Minister of Youth Affairs and Sports, Government of India
- In office 26 August 2002 – 13 May 2004
- Prime Minister: Atal Bihari Vajpayee
- Succeeded by: Sunil Dutt

Member of Parliament, Rajya Sabha
- In office April 2000 – April 2012
- Constituency: Madhya Pradesh

Personal details
- Born: 23 January 1944 (age 82) Dharampuri, Central India Agency, British India
- Party: Bharatiya Janata Party
- Spouse: Neena Verma

= Vikram Verma =

Indian politician

Vikram Verma (born 23 January 1944) is an Indian politician and a leader of the Bharatiya Janata Party (BJP) from Dhar, Madhya Pradesh. He formerly served as a Member of Parliament (MP) in the Rajya Sabha. He also served as a Minister in the Government of India for Youth and Sports Affairs from 2002 to 2004.

== Personal life ==
Verma was born in a Jat family of Kharagdaniya gotra in village Dharampuri of Dhar district in Madhya Pradesh. His father is Ganpat Singh Verma. He married Neena Verma on 22 June 1978. Neena is a Member of the legislative assembly (MLA) from Dhar, Indore. They have three daughters. His eldest daughter is married to the elder son of Sahib Singh Verma, former Chief Minister of Delhi.

==Education==
Verma did his primary education in Dharampuri village. He graduated from Christian College, Indore. He received his M.A. (Hindi & Political Science) from Indore Christian College, Indore. He completed LL.B. from Indore Christian College, Indore.
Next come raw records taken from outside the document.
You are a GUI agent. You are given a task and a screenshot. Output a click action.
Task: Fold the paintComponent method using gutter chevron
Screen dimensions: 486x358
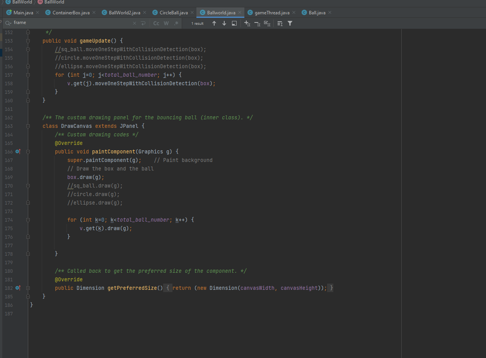click(27, 151)
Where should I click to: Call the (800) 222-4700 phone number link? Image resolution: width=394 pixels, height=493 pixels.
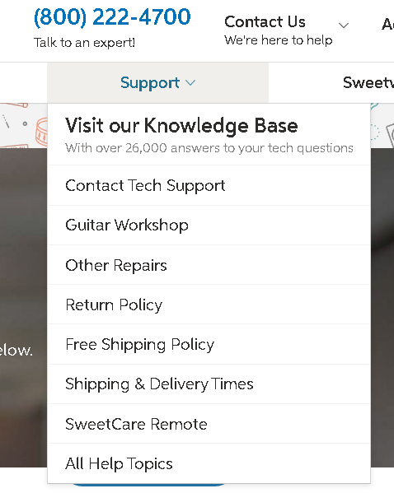tap(112, 16)
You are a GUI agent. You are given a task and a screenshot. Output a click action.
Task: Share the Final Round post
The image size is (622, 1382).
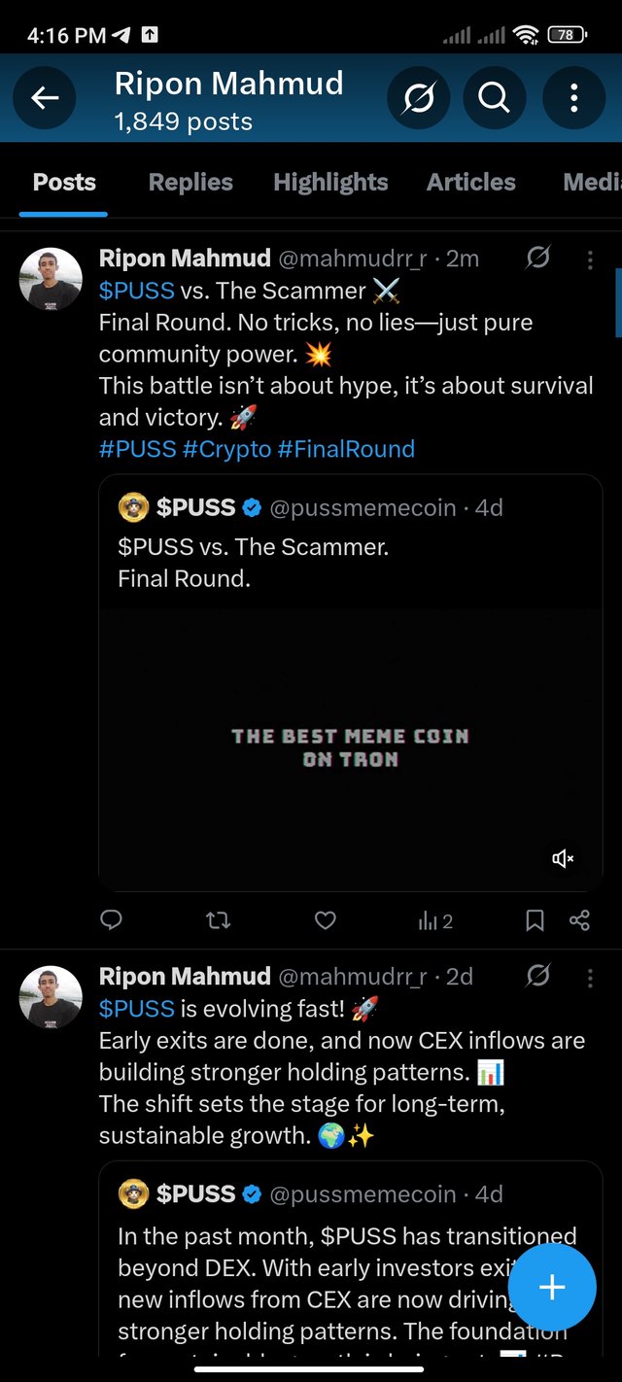click(x=579, y=919)
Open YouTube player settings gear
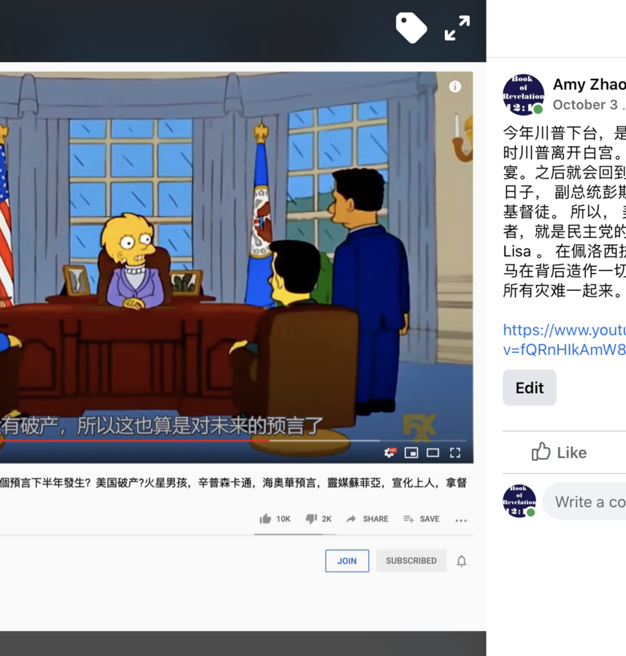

== Corruption allegations ==
On 17 July 2015, an Indian Right to Information (RTI) activist, lodged a complaint against Verma which was never proved.

==Political career==
- He was president of the students' union in his college life.
- 1969-72 : he remained chairman of Dharampuri Municipality.
- 1977-80 : he was first time elected member of state assembly and appointed parliamentary secretary.
- 1980-85, Member, Legislative Assembly, Madhya Pradesh and was Pradesh mantri of Bhartiya Janta Party.
- 1989-93 Cabinet Minister, School Education, Higher Education, Sports, Culture, Government of Madhya Pradesh.
- 1990-93 and 1993-98 1978-80 Parliament Secretary, Education, Sports and Youth Welfare, Government of Madhya Pradesh
- 1993-98 Leader of the Opposition, Legislative Assembly, Madhya Pradesh
- August 2002-04 Union Cabinet Minister of youth affairs and sports, Member of Rajya Sabha in Third Vajpayee Ministry
- 2006 Re-elected to Rajya Sabha
- 2007- Appointed National Vice President of Bharatiya Janata Party

==Awards==
Verma won several awards in national level debates in Literature and participated in literary and socio-cultural activities.